Tom:But, those are in the Scrabble dictionary.
Hank:Okay.
Tom:Which two profanities did Hank choose? We'll never know.
SFX:(guests giggling)
Tom:(chuckles)
Daniel:They've gotta be names. I think they've got to be brand names or something. 'Cause if it's a word, it's a word. It would be in the Scrabble dictionary. They're quite wide. In the word list.
Hank:Is it, yeah, is it like a proper noun situation?
Tom:No, these are valid English words that... are just, they're words. I don't know how else to phrase it. They're words.
Hank:And... is there a good reason though?
Tom:Oh, an excellent reason.
Daniel:"Help us."
SFX:(others laughing)
Daniel:"Scrabble sucks." No, scrabble's a valid word in Scrabble.
Hank:Is 'scrabble' a valid Scrabble word? What does scrabble mean?
Tom:Scrabbling. As in a creature scrabbling for dirt.
Hank:Oh yeah, you scrabble.

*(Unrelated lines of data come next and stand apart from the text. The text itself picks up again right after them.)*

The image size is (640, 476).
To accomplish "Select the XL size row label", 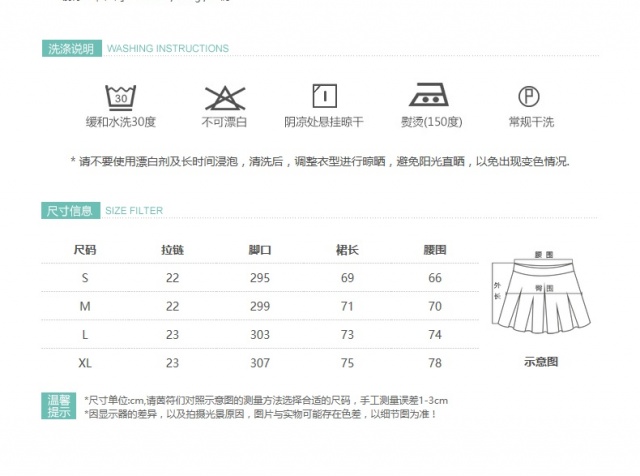I will pos(85,363).
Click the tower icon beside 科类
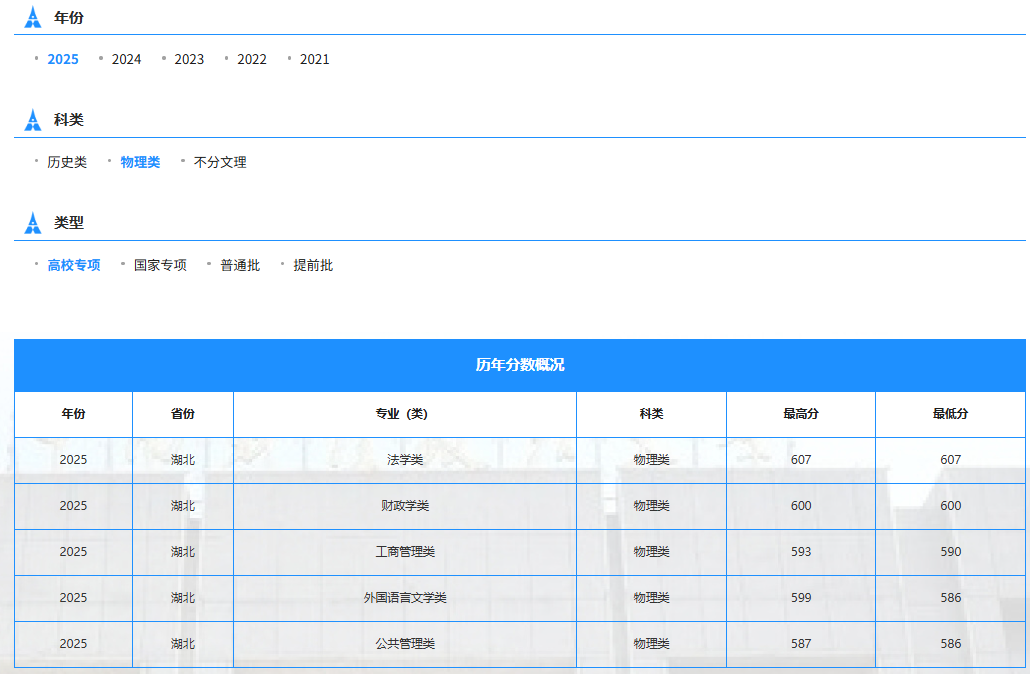Screen dimensions: 1030x674 (32, 120)
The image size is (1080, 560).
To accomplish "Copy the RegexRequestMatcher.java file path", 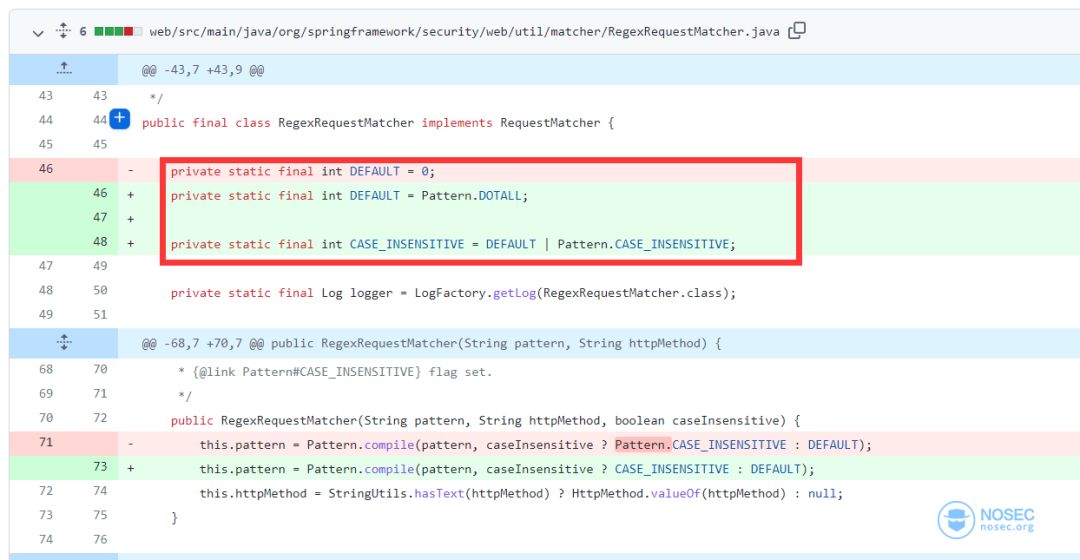I will pyautogui.click(x=797, y=31).
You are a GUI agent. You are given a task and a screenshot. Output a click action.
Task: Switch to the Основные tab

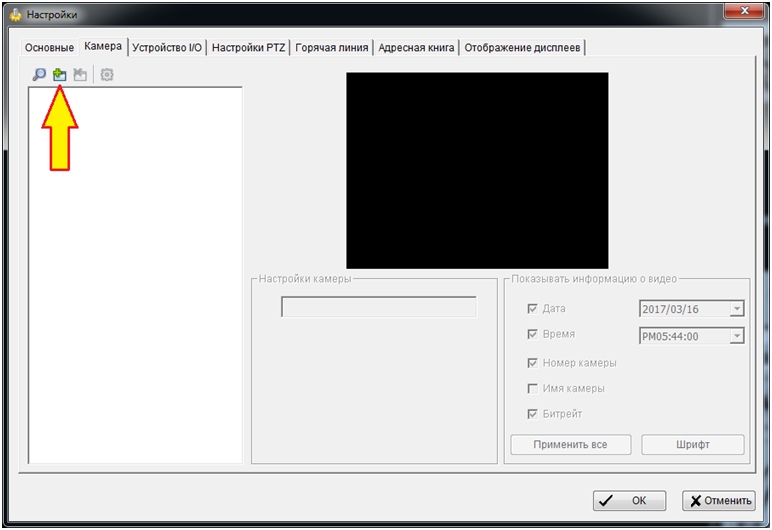point(50,48)
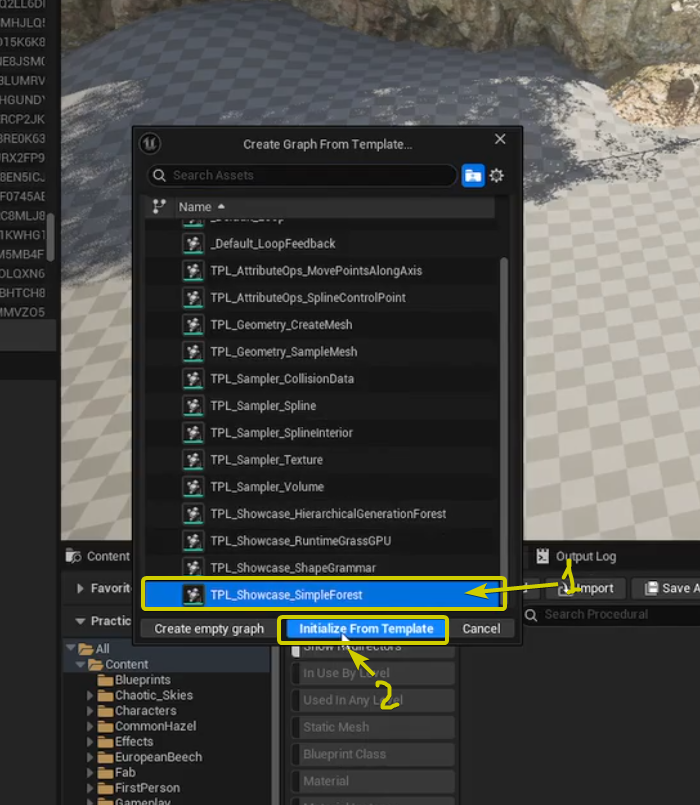Click the template list vertical scrollbar

click(503, 400)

You scrabble up a hillside.
Daniel:Is it gonna be COVID?
Hank:New words.
Daniel:Yeah, new words.
Ceri:Or words that don't have enough... letter tiles. I don't know enough about a Scrabble set, but there's only one K or something like that.
Daniel:Three Zs.
Ceri:Yeah.
Daniel:'Cause there's... four Zs actually.
Hank:Pizzazz!
Tom:(laughs)
Daniel:Pizzazz? Yeah, that's really good.
Tom:Those words are generally listed in the dictionary because you could make them with blanks or something like that. There is a point where they get ridiculously long, and, yeah, not in the dictionary.
Daniel:Uncopyrightable, 15 letters.
Tom:But you're basically there, Ceri. You're really, really close when you said, "not enough letter tiles".
Daniel:It's 16 letter words. Because you can only fit a 15 letter word on the board.
Tom:Those aren't common.
Hank:So we're looking for a common 16 letter word.
Ceri:(giggles)
Tom:Not quite. In fact, exactly the opposite. There are definitely enough letter tiles in Scrabble to do this, and that's kinda the problem.
Hank:Oh. A and I?
Tom:A and I. Spot on, Hank, yep.
Ceri:Oh.
Daniel:Ohh!
Tom:Because they are not valid Scrabble words. You can't get extra points for saying, "Oh, I've put this down, and I've also got three other As and Is in here that I also get points for."
Daniel:I hate you, Tom.
SFX:(others laughing)
Hank:They are definitely words!
Tom:That one goes to Alex. Thank you very much for sending that question in.

And thank you also to all of our players for joining us again.

What's going on in your lives? Where can people find your stuff?

We will start today with Hank.
Hank:You can watch my comedy special on dropout.tv. It's a 60-minute special, and I think it's... I think it's good!
Tom:What's it called?
Hank:It's called Pissing Out Cancer.
Tom:(laughs) Alright! Ceri, how about you?
Ceri:Yeah, if you wanna listen to me, and you can't get enough of Hank, then go to youtube.com/scishowtangents or wherever you get your podcasts and listen to SciShow Tangents. It's a comedy science game show, and we have a good time doing science trivia.
Tom:And Dan, where can people find you?
Daniel:You can find me on Twitch and YouTube. I'm QuizzyDan. I stream various quizzes, games, and puzzles.

But not Scrabble! Never Scrabble!
SFX:(others laughing)
Tom:And if you want to find out more about this show—

There's some anger there!

And if you want to find out more about this show, you can do that at lateralcast.com, where you can also send in your own idea for a question. There are regular video highlights at youtube.com/lateralcast, and we are at @lateralcast basically everywhere.

With that, thank you very much to the angry at Scrabble, Dan Peake.
Daniel:Grrrr.
SFX:(Tom and Ceri laugh)
Tom:To Ceri Riley.
Ceri:Thank you.
Tom:And to Hank Green.
Hank:Thank you, Tom!
Tom:I've been Tom Scott, and that's been Lateral.